Во втором поколении символистов, одновременно и в литературе, и в живописи, возникают – два художника, которые, почти в одно и то же время, покидают Францию для поисков новой духовной родины и уезжают в противоположные стороны земного шара – Гоген на Таити, Клодель в Китай. Оба они едут не за запасом новых наркотиков, как романтики, а в поисках первобытной и здоровой человеческой пищи. Они не вернутся в Париж для разработки добросовестно собранных коллекций и впечатлений, как это делали и романтики, и парнасцы; они покидают Европу совсем и едут жить в избранные ими страны.
Гоген и Клодель не схожи друг с другом, ни по своим задачам, ни по характеру таланта, – но тем ярче встает единство той новой ступени сознания, которую они означают.
Гоген – покидает Европу зрелым мужем, законченным мастером, уже создавшим свою школу, которая осталась в истории живописи под именем «Понтавенской», и уезжает в Океанию, неволимый чувством, которое в основе похоже на то, что заставило Льва Толстого идти к мужику, искать опрощения. Разница лишь в том, что Гоген искал первооснов эстетических, а не моральных, и что Толстому достаточно было выйти за ворота яснополянского сада, чтобы найти первоисточник мудрости в душе мужика, тогда как Гогену приходилось ехать за своим «мужиком» на другое полушарие к антиподам Парижа. Клодель же – юноша, насыщенный идеологиями всех человеческих культур, прошедший сквозь эстетическую дисциплину Маллармэ, еще не проявивший себя в искусстве, с надменным пренебрежением к судьбе своих произведений уезжает в Китай на консульскую должность без всяких мыслей об «опрощении», но для того, чтобы создать себе уединение от Европы и проникнуться новыми системами познания, новой логикой искусства.

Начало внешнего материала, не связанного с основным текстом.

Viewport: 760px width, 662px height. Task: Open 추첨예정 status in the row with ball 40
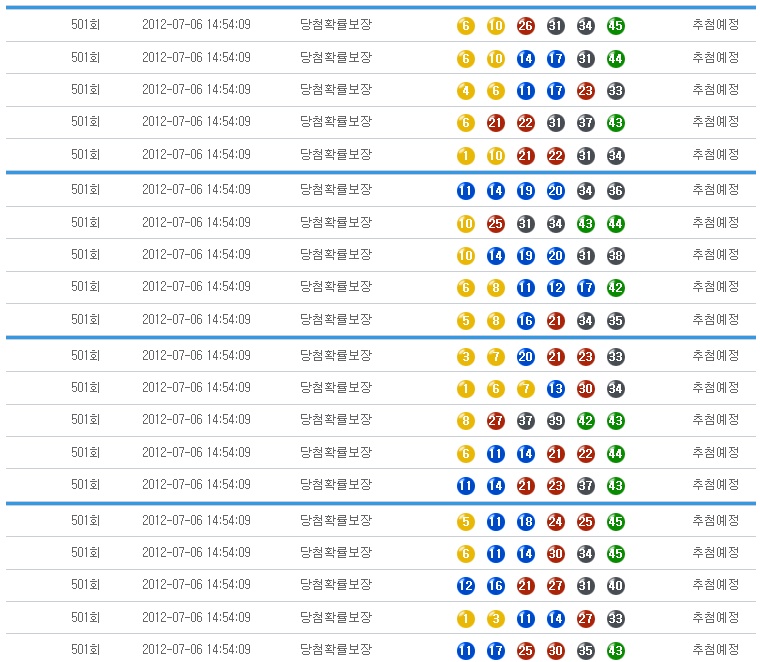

И тот, и другой одинаково означили своим бегством новое отношение Европейца к земле и человеку. За девятнадцатый век спираль духа сделала полный оборот и привела к тому же меридиану, но на иной широте. Историкам литературы еще предстоит исследовать соответствия между Робинзоном, естественным человеком Руссо – с одной стороны, и «Ноа-Ноа» Гогена – с другой, между Клоделем в Китае и Шатобрианом в Америке.